Value Trap Warning Signs

Today’s high stock market valuations make cheap stocks attractive, but a recent Bloomberg article warns that the market is “littered with ‘value traps’—stocks that look cheap but never substantially rebound.”

The article provides 12 value trap warning signs, as follows:

  1. The business is still struggling at the peak of its operating cycle.
  2. Company management compensation structures haven’t changed in the face of the stock’s declining performance.
  3. The company “dominates a smaller U.S. city. Managers have to live somewhere, and if that location is full of like-minded people, then change is harder to execute.”

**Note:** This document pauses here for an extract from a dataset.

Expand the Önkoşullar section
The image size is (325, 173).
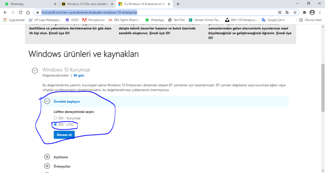(47, 166)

  4. The company is losing market share.
  5. There are powerful external stakeholders—unions and governments, for example, can “hold real sway in many large public companies.”
  6. The company’s capital allocation process is unclear or unchanging.

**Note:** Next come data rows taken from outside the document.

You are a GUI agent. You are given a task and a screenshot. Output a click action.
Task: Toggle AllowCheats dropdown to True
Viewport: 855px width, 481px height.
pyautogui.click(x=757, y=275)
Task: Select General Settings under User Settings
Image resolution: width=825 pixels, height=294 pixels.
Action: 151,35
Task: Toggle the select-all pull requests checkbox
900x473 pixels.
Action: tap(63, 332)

  7. The process for evaluating line managers is inflexible.
  8. Management has “failed at the majority of prior-year goals” and/or near-term goals are unachievable.
  9. The company balance sheet reflects more leverage than it can sustain through a “‘multiyear turnaround.”
  10. Strategic vision is “cloudy.”
  11. The company’s CEO and board chairman are the same person—managing a board can take between 25% and 40% of a CEO’s time, while “deeply entrenched value traps are by their nature corporate turnarounds, whether the boss realizes it or not. They need 100 percent of senior management attention.”
  12. Activist investors don’t show any interest. “In the end,” the article concludes, “any good value story with non-lethal problems” should attract them.